Regional Reviews: Washington, D.C.
Playwright Carlyle Brown depicts Hughes the night before he is to testify, looking back on his life to that point and trying desperately to write a poem that crystallizes his beliefs, followed by a nightmarish look at the hearing where he testified. The heightened atmosphere comes not just from Naylor's simmering performance, but also from the presence of five other performers who both play major roles and serve as phantoms in Hughes' mindand from the fluid direction of Thomas W. Jones II, who keeps everything in constant motion.
Brown allows Hughes' own words to speak for him throughout, set to an affecting blues and jazz score by William Knowles (who also performs live on keyboard). The poems, acted out and embodied by the performers, recount the excitement of the Harlem Renaissance of the 1920s and, later, the poet's political consciousness.
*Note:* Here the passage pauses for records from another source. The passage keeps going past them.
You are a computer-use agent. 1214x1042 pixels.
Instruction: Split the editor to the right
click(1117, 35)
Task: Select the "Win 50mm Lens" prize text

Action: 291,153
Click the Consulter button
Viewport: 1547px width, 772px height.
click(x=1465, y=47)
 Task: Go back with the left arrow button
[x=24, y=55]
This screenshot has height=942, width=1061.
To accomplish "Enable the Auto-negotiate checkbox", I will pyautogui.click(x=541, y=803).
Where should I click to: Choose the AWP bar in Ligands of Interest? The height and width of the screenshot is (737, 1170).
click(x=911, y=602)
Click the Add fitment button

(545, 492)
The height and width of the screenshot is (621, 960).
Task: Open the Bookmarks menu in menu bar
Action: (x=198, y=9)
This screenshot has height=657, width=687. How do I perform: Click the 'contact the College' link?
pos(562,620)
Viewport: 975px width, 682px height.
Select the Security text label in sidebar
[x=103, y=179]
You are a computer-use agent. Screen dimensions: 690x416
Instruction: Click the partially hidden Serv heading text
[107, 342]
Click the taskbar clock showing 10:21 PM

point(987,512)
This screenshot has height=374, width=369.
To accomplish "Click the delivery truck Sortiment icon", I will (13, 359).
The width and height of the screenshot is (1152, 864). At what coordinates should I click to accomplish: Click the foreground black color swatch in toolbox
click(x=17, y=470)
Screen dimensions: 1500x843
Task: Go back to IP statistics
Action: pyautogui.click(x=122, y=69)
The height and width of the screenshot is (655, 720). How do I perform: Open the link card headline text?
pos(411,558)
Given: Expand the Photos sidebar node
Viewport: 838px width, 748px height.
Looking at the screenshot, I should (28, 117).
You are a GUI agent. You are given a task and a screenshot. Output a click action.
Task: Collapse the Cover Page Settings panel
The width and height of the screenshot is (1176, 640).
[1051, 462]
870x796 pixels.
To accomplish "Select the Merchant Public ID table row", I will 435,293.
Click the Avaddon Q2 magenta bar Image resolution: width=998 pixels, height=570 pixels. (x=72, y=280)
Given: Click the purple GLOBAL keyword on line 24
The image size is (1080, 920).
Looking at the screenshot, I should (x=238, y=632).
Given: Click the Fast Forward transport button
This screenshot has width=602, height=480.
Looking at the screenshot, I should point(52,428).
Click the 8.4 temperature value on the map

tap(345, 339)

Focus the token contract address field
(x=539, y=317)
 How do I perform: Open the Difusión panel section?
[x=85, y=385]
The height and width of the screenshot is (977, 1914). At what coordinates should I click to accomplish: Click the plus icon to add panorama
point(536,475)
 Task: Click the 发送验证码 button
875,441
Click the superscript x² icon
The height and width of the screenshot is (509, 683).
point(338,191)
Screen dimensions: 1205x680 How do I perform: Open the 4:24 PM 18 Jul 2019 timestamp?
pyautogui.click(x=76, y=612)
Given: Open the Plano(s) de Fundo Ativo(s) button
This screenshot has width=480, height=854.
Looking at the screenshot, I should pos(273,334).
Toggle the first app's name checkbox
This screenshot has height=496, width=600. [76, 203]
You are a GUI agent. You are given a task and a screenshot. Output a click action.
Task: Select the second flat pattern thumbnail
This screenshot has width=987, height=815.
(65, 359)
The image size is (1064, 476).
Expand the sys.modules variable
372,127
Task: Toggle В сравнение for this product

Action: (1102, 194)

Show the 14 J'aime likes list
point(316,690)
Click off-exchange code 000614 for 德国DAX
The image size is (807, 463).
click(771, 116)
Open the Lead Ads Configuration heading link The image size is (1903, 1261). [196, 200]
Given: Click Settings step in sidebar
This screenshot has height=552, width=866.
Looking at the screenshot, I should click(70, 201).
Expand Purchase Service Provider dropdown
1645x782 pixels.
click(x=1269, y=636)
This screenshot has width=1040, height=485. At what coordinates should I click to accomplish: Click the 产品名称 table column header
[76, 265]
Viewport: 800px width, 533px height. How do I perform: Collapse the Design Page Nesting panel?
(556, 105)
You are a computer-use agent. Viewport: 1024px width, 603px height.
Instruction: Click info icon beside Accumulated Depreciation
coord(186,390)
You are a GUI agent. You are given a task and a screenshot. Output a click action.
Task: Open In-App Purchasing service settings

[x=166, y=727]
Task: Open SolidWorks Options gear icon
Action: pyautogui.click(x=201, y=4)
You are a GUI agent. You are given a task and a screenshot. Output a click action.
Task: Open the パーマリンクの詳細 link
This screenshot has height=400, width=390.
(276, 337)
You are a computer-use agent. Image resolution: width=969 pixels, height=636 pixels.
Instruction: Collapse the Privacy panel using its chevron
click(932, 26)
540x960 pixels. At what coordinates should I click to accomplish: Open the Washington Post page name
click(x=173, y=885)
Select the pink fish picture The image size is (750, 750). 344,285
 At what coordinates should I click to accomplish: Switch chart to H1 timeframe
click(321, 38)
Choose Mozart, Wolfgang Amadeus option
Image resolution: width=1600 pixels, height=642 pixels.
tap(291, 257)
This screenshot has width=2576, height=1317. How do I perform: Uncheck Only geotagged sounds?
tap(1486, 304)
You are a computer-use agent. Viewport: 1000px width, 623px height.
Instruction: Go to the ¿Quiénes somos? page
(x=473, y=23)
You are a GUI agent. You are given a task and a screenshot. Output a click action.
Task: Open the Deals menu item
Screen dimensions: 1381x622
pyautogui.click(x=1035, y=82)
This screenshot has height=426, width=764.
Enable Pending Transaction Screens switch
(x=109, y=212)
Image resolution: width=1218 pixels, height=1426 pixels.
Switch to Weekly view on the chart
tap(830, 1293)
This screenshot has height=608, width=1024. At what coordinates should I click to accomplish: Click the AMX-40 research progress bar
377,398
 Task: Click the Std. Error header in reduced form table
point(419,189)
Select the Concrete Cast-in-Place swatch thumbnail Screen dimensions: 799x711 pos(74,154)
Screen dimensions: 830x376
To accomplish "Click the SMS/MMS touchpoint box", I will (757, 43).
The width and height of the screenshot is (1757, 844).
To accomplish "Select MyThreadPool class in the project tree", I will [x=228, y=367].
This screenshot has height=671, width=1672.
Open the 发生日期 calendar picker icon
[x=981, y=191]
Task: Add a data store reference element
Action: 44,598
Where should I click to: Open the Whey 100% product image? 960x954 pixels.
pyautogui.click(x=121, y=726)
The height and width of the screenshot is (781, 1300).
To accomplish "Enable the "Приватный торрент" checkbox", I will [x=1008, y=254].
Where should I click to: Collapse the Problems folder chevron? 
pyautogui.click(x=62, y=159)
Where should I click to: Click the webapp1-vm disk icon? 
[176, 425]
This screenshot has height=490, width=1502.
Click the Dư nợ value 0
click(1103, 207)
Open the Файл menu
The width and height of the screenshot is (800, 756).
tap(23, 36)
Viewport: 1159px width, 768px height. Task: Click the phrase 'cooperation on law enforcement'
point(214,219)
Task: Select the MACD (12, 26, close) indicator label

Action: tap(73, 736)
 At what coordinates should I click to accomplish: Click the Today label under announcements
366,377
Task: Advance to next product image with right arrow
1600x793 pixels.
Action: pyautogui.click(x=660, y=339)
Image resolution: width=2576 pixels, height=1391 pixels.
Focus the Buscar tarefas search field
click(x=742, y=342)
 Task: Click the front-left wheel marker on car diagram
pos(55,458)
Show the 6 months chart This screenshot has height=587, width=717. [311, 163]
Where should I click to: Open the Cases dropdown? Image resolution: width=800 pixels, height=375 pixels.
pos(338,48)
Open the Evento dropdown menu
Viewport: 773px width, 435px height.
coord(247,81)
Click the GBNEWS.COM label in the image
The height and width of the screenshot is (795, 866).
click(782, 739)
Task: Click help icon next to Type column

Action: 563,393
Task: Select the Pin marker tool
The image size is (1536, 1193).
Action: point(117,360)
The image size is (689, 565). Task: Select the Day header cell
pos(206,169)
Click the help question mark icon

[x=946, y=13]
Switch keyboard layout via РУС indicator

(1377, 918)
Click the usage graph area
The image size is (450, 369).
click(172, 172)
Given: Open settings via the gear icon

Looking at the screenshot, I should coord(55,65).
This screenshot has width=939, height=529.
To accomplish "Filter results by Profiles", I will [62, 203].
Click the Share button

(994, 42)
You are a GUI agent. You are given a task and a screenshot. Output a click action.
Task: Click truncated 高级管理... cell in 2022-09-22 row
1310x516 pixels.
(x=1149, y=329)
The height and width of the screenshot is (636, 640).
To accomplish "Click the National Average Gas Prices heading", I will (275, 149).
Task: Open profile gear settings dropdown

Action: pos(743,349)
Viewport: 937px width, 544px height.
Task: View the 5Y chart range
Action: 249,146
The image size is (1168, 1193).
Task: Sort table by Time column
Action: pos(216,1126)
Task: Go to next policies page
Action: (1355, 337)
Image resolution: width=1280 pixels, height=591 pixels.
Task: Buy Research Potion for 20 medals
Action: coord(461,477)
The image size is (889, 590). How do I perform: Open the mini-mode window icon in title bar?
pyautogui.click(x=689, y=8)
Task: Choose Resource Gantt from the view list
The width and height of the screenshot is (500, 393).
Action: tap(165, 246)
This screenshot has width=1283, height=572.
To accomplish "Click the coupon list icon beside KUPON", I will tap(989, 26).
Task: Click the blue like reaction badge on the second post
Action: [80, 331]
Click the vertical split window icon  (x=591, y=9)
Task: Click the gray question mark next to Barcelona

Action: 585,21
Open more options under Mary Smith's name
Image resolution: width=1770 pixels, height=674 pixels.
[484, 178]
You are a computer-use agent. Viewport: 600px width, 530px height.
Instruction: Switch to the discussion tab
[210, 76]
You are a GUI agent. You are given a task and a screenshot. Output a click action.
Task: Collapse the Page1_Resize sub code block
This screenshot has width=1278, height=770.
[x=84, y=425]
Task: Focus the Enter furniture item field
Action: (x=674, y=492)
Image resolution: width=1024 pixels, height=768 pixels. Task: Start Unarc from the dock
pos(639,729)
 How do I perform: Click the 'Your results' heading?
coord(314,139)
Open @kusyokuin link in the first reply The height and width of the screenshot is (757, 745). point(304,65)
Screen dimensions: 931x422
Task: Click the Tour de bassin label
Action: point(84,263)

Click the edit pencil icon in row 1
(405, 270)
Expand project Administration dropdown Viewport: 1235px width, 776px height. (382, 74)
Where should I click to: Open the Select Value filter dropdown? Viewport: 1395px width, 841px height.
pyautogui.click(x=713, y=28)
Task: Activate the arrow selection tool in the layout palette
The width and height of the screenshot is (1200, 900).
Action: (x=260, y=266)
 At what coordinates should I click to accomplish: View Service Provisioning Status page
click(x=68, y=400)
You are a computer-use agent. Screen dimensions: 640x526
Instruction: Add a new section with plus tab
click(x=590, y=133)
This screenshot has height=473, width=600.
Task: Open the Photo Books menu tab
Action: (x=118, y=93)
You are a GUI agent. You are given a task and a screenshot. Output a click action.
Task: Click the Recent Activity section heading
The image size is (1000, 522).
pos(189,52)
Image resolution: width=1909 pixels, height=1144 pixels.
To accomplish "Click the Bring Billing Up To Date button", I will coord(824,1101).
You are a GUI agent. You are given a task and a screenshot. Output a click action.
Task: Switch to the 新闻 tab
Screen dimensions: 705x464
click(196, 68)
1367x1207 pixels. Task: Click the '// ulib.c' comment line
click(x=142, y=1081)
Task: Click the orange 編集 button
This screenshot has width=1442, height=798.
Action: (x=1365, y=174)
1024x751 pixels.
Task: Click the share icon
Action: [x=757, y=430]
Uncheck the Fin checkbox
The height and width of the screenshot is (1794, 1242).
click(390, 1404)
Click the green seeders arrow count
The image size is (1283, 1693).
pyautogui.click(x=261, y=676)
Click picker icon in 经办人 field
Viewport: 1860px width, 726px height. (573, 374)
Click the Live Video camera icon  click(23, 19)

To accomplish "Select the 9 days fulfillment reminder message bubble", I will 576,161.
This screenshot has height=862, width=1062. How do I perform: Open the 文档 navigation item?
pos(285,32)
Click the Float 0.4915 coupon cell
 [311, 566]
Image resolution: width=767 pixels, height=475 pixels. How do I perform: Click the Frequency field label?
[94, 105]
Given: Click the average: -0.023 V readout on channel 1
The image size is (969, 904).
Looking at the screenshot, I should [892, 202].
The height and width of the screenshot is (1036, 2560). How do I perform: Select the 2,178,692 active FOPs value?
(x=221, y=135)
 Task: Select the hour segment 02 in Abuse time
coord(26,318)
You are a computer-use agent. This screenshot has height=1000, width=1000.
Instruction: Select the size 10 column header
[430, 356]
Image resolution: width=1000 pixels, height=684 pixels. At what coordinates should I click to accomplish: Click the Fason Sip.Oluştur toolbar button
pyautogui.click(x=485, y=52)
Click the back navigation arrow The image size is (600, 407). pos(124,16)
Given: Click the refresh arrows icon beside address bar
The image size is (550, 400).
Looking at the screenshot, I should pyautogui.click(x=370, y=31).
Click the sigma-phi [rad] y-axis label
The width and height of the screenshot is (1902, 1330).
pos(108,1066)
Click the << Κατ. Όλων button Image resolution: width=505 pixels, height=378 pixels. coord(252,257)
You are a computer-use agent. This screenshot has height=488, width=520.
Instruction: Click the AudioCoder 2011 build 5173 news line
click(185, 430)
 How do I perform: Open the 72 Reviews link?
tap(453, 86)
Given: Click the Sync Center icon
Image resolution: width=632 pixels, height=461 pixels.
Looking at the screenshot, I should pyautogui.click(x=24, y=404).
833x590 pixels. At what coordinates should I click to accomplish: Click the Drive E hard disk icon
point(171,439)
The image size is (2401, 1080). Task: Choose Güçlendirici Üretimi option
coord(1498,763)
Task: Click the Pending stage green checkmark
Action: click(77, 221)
The first half of the production is sensuous and seductive as the actors slink and sway and Hughes' words swirl in Robbie Hayes' projections on screened panels. In the second half, set in a surreal version of a Senate hearing room, the projections become more realistic while the activity becomes more threatening.
As Hughes attempts to testify, the other performers converge on him and chase him around the stage, led by lawyer Roy Cohn (a totally convincing performance by Marni Penning). They quote from Hughes' more political works and accuse him of writing anti-American screeds rather than "propagandizing the American way of life" as he should.